Richard E. "Dick" Carver (born August 28, 1937) is an American politician who served as Mayor of Peoria, Illinois from 1973 to 1984 and United States Assistant Secretary of the Air Force (Financial Management & Comptroller) from 1984 to 1988.

Biography
Carver was born in Des Moines, Iowa, on August 28, 1937. He was educated at Bradley University, graduating with a B.S. in business administration in 1959, and was named a distinguished graduate in 1983.

After college, Carver became president of the Carver Lumber Company in Peoria, Illinois. He also served in the Air Force Reserve Command, eventually attaining the rank of colonel.

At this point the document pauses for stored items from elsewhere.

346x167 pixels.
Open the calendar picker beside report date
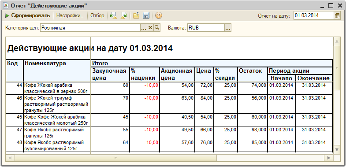pos(337,16)
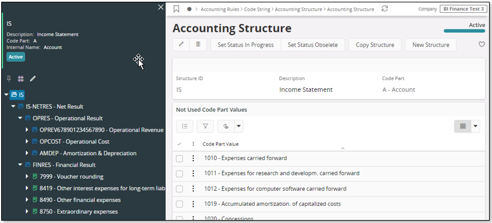Image resolution: width=492 pixels, height=223 pixels.
Task: Open row menu for 1011 research expenses
Action: click(x=193, y=174)
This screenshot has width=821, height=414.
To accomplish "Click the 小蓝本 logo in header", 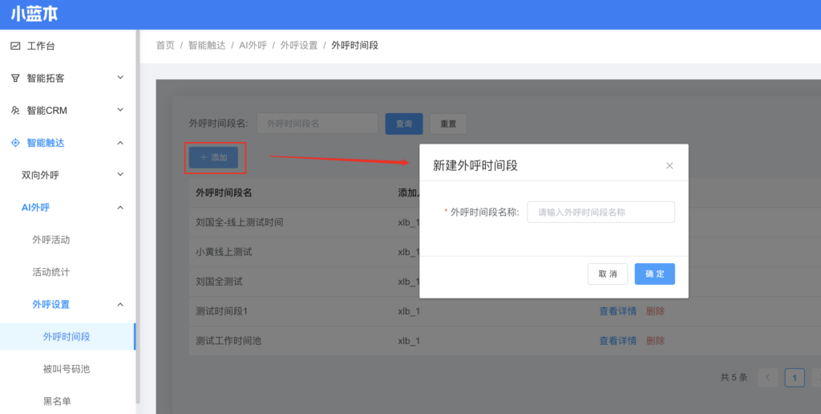I will coord(34,14).
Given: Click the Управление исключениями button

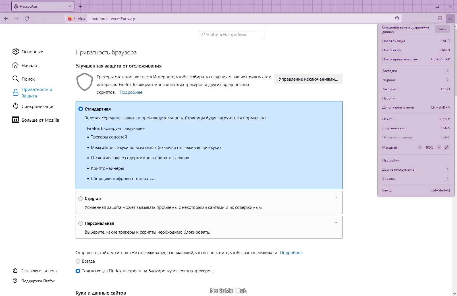Looking at the screenshot, I should pos(308,79).
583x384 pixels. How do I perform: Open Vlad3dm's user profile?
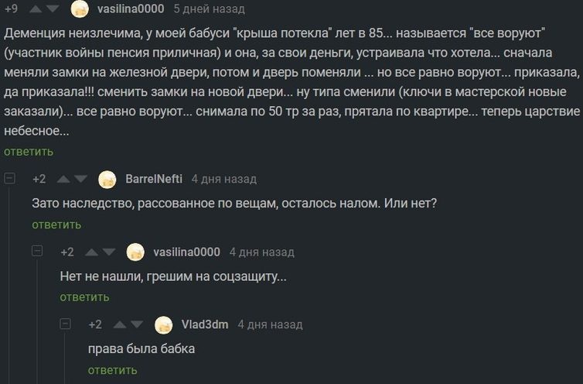(x=204, y=324)
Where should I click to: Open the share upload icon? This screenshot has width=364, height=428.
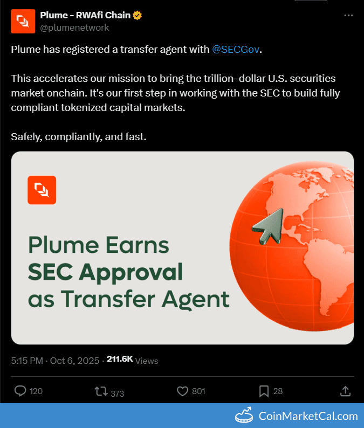coord(346,391)
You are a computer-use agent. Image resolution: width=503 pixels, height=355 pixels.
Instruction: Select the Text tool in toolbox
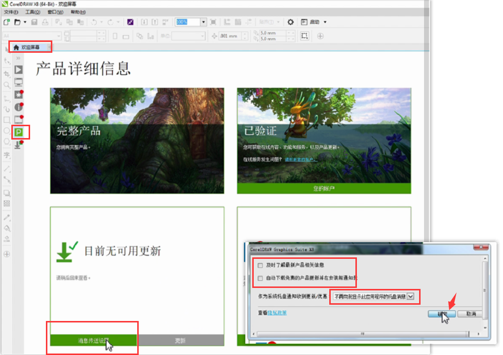point(7,155)
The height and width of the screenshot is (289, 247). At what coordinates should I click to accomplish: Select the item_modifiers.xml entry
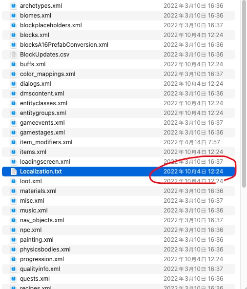[46, 142]
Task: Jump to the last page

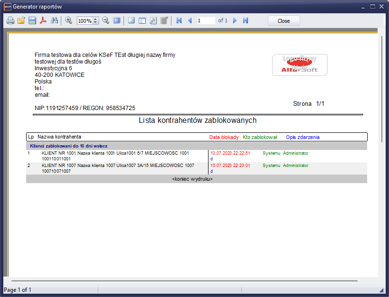Action: coord(246,21)
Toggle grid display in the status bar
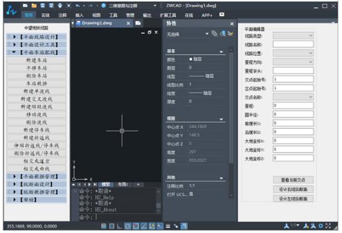The height and width of the screenshot is (233, 342). [111, 226]
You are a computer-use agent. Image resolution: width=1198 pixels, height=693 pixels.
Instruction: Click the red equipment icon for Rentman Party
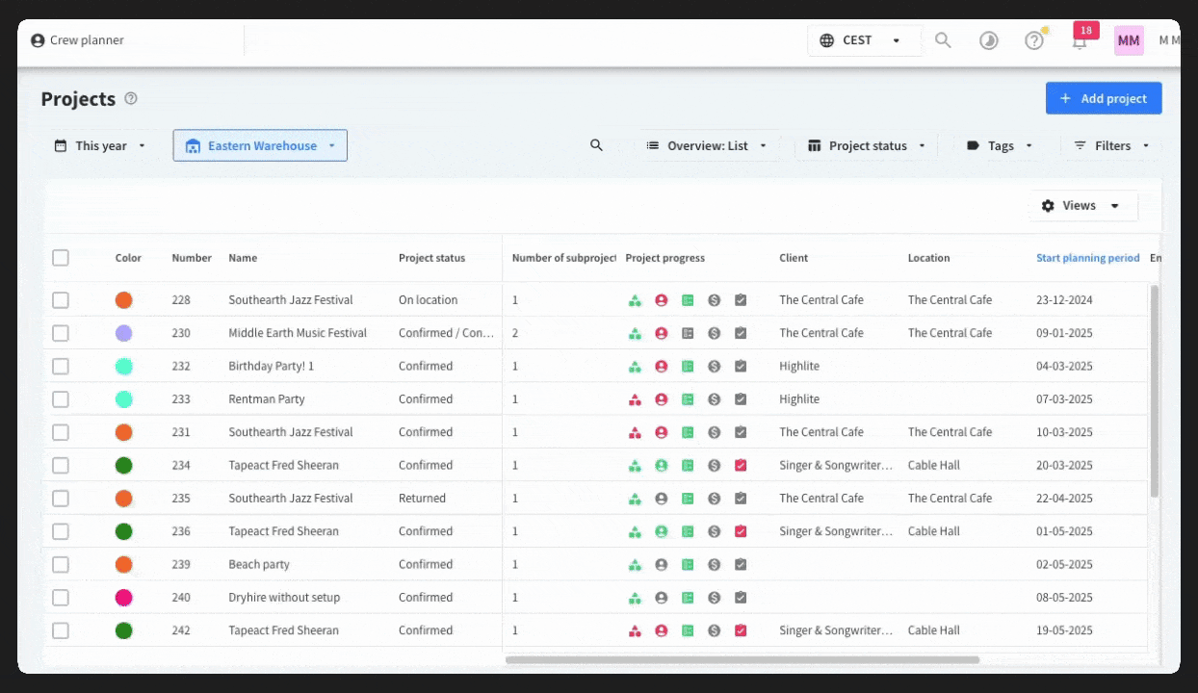point(635,399)
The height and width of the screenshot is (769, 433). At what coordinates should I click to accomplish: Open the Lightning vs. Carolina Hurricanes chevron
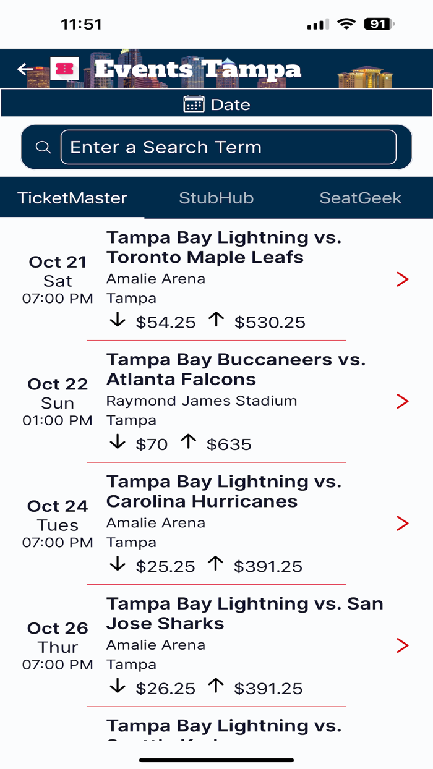click(x=403, y=523)
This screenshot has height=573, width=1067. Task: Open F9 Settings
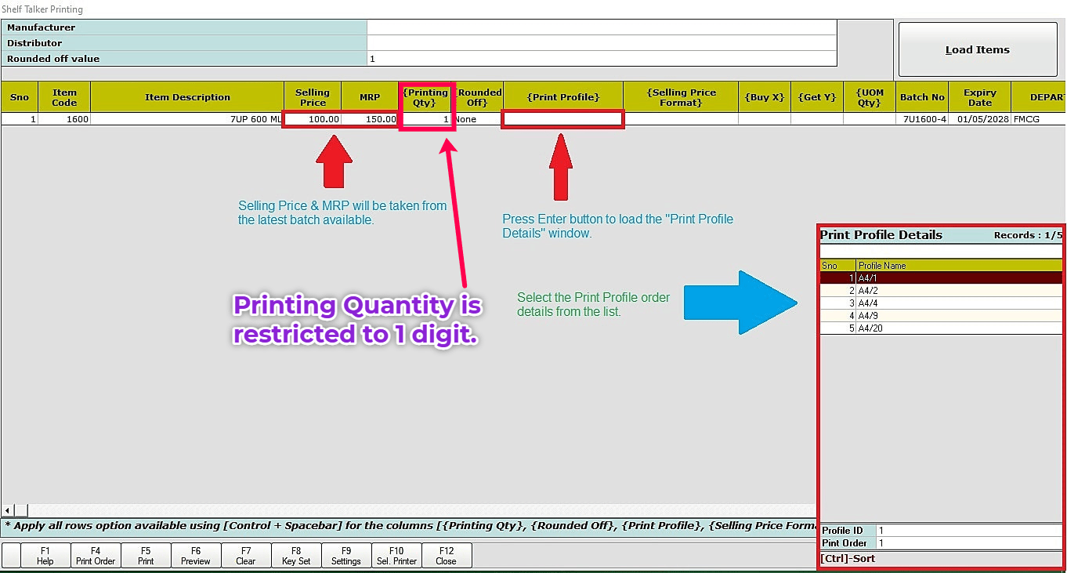[x=346, y=556]
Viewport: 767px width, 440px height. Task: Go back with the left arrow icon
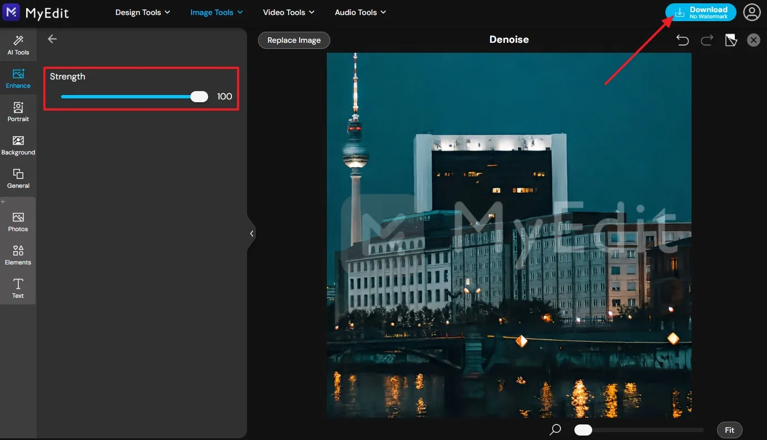(52, 39)
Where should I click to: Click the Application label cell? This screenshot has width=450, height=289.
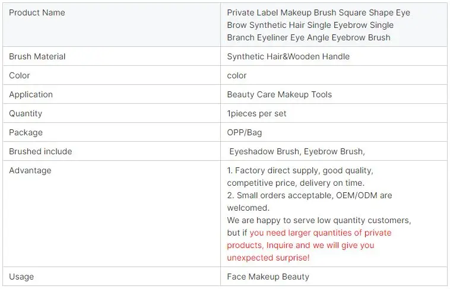point(31,94)
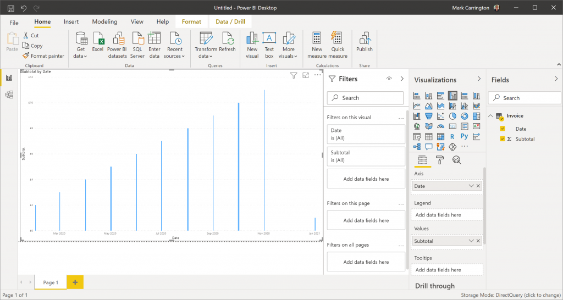
Task: Select the pie chart visualization
Action: pos(452,116)
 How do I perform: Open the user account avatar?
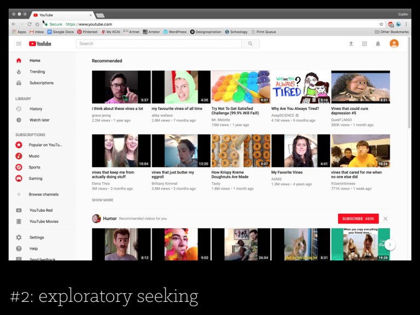(394, 44)
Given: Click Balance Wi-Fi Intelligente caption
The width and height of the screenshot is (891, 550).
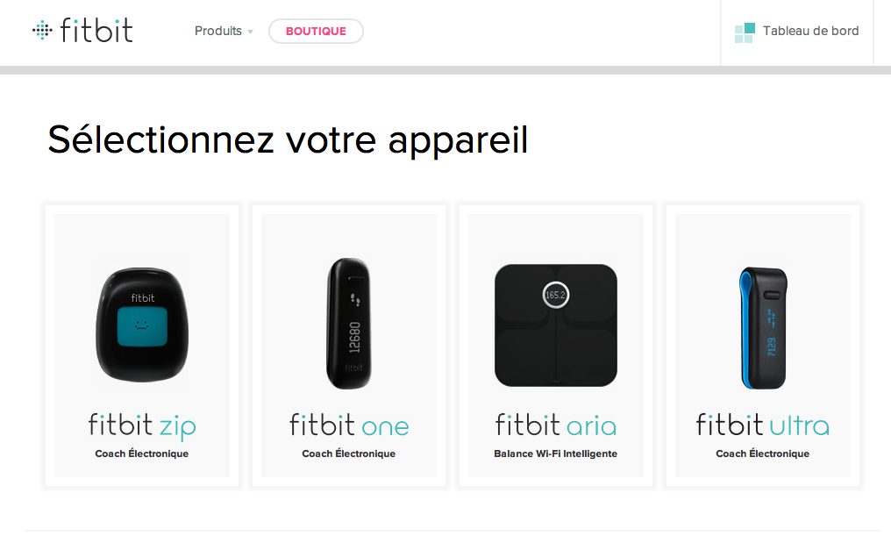Looking at the screenshot, I should (556, 454).
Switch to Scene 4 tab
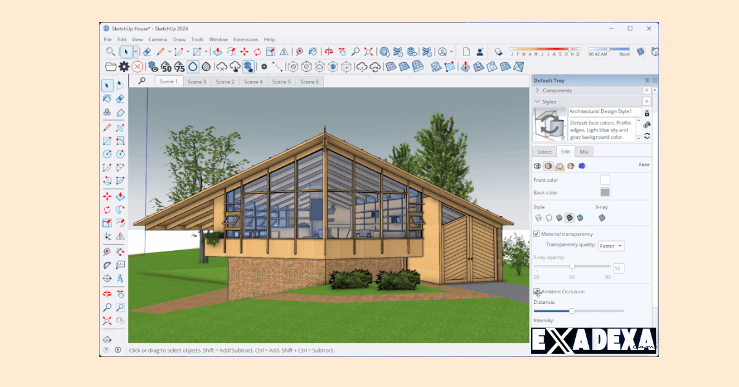Image resolution: width=739 pixels, height=387 pixels. click(x=253, y=81)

In 1969, Carver was elected to the Peoria City Council. After four years on City Council, Carver was elected Mayor of Peoria on April 3, 1973. He was re-elected on April 5, 1977. During his second term in office, he served as president of the United States Conference of Mayors 1979–80 and president of the National Conference of Republican Mayors. In 1980, he was a candidate to be United States Senator from Illinois, but lost the Republican primary to Dave O'Neal. He was re-elected to a third term as Mayor of Peoria on April 7, 1981, and subsequently held that office until 1984.

On April 14, 1978, President Jimmy Carter named Carver to a member of the Advisory Commission on Intergovernal Affairs, and on June 17, 1981, President Ronald Reagan named Carver a member of the President's Commission on Housing, a position he held until 1984. On August 11, 1984, President Reagan nominated Carver to be Assistant Secretary of the Air Force (Financial Management & Comptroller). Carver subsequently held this office until 1988.

Upon leaving government service in 1988, Carver became the president of ZF Industries while continuing to own Carver Lumber Company. He became President and CEO of MST America in January 1995. From November 1998 to April 2000, he was President and CEO of RPP America. He was a member of the Board of Directors of Competitive Technologies, Inc. from 2000 to 2007.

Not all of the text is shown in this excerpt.